─── Quoted passage ───

The department head needs emotional stability, so that he may pull through the big and little stresses of daily work. He has to be a man who sees the individuals in his department, and at the same time keeps his eye fixed upon the goal to be achieved by group effort.

These qualities are, above all, needed in the personnel department. Its head needs to know what is going on both inside and outside his company in his field of work; to have and to hold the confidence of employees and their representatives; to keep himself and his department up-to-date in the use of techniques and practices; to work in harmony with supervisors and foremen in maintaining good employee relations; to recommend to management the healthiest methods and the soundest policies for the recruitment and training of staff, and for the maintenance of morale.

The personnel department cannot protect its firm against every staff contingency, but by an approach to its work which combines realism and imagination it can build an environment in which fewer trying contingencies will occur. Its task is constructive, not merely remedial.

It is a big job, even were personnel departments working in a perfect environment with perfectly amenable characters. That they are not is one of the crosses they have to bear, but the diligent and devoted personnel man finds that the unknown factors make the job of staff management a fascinating study. The man who concludes that he has succeeded in reducing the problem of man-management to a few simple rules is treading on dangerous and slippery ground.

Morale

All the virtues of personnel management that have been mentioned enter into the building and preservation of morale.

Morale is a difficult word to define. It involves pride in the job, pride in the product, pride in oneself as a worker, pride in the institution and pride in the community. In a business where morale is high there is a spirit of “working with” rather than “working for” the company. There is mutual loyalty and a spirit of give and take in advice and assistance.

The feelings of drudgery and boredom are less likely to raise their heads in an organization where morale is high. Probably the tasks we have, of whatever nature, seem endless and dull at times for everyone. We should be unwise and immature to demand that every moment of every day yield us experiences that are stimulating and eventful.

Personnel departments are involved in this matter because, strangely enough, the more competent the worker the more likely he is to fall victim to boredom. When his full capacities are not demanded by the job he becomes emotionally fatigued and his work descends to a wearisome sameness.

Public Relations

Morale is an important factor in the public relations of the business, because the attitude of workers toward their jobs, their boss, their union, their factory, and the whole economic system has a profound effect upon community opinion.

It is impossible to promote public goodwill for a firm that has not won the respect of its employees. Contacts with the public are made at bank counters, on the sales floors, at the adjustment desks, in the buyers’ offices, and on the telephone, but no less at the bridge table, in lunch rooms, on street cars – everywhere that workers go.

───

• _Work item A_: In the passage on personnel management, which workers are described as more likely to fall victim to boredom?
• _Work item B_: Reproduce verbatim the part of the passage on personnel management starting at "The personnel department cannot" and ending at "preservation of morale.".

─── Given entries ───

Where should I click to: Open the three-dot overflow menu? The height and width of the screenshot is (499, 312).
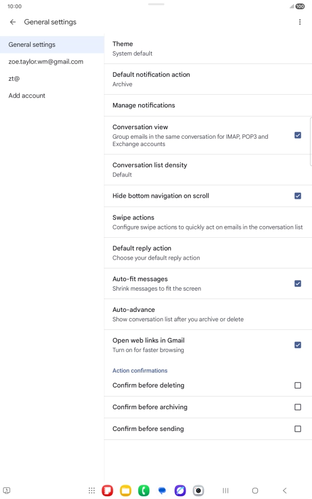pyautogui.click(x=300, y=22)
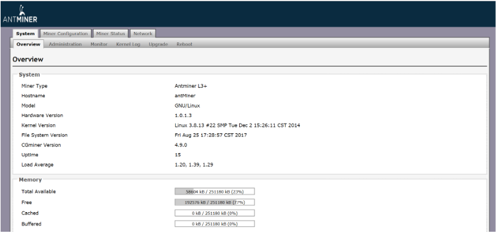Click the Kernel Version value text
Screen dimensions: 496x233
tap(237, 125)
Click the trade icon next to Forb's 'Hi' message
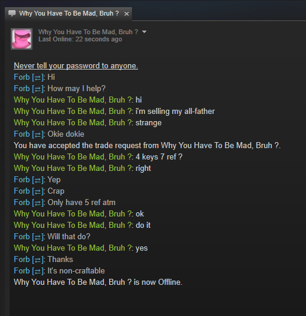This screenshot has width=306, height=316. (x=38, y=77)
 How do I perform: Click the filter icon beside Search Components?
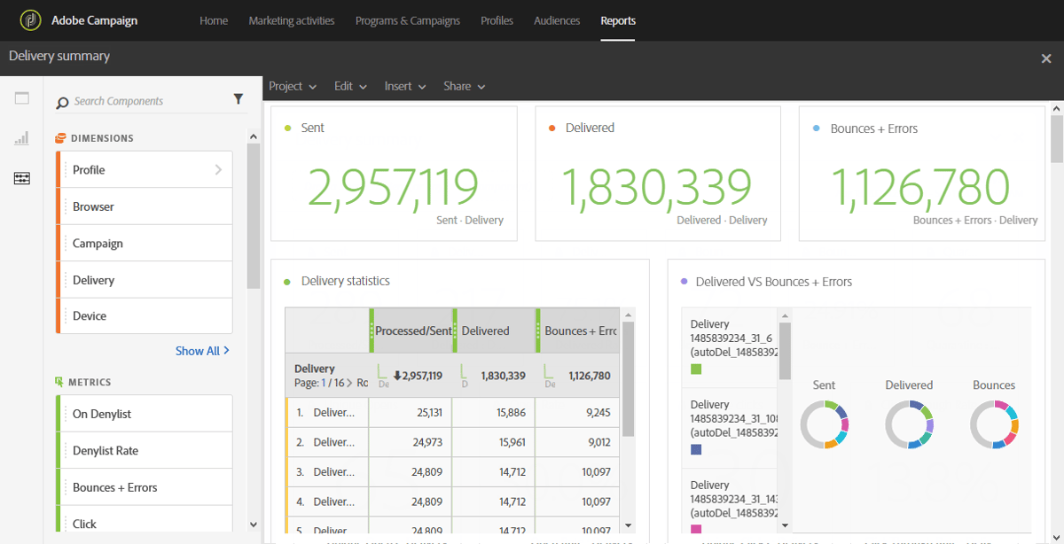[x=238, y=99]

───

• _Task response A_: The more competent the worker, the more likely he is to fall victim to boredom.

• _Task response B_:
The personnel department cannot protect its firm against every staff contingency, but by an approach to its work which combines realism and imagination it can build an environment in which fewer trying contingencies will occur. Its task is constructive, not merely remedial.

It is a big job, even were personnel departments working in a perfect environment with perfectly amenable characters. That they are not is one of the crosses they have to bear, but the diligent and devoted personnel man finds that the unknown factors make the job of staff management a fascinating study. The man who concludes that he has succeeded in reducing the problem of man-management to a few simple rules is treading on dangerous and slippery ground.

Morale

All the virtues of personnel management that have been mentioned enter into the building and preservation of morale.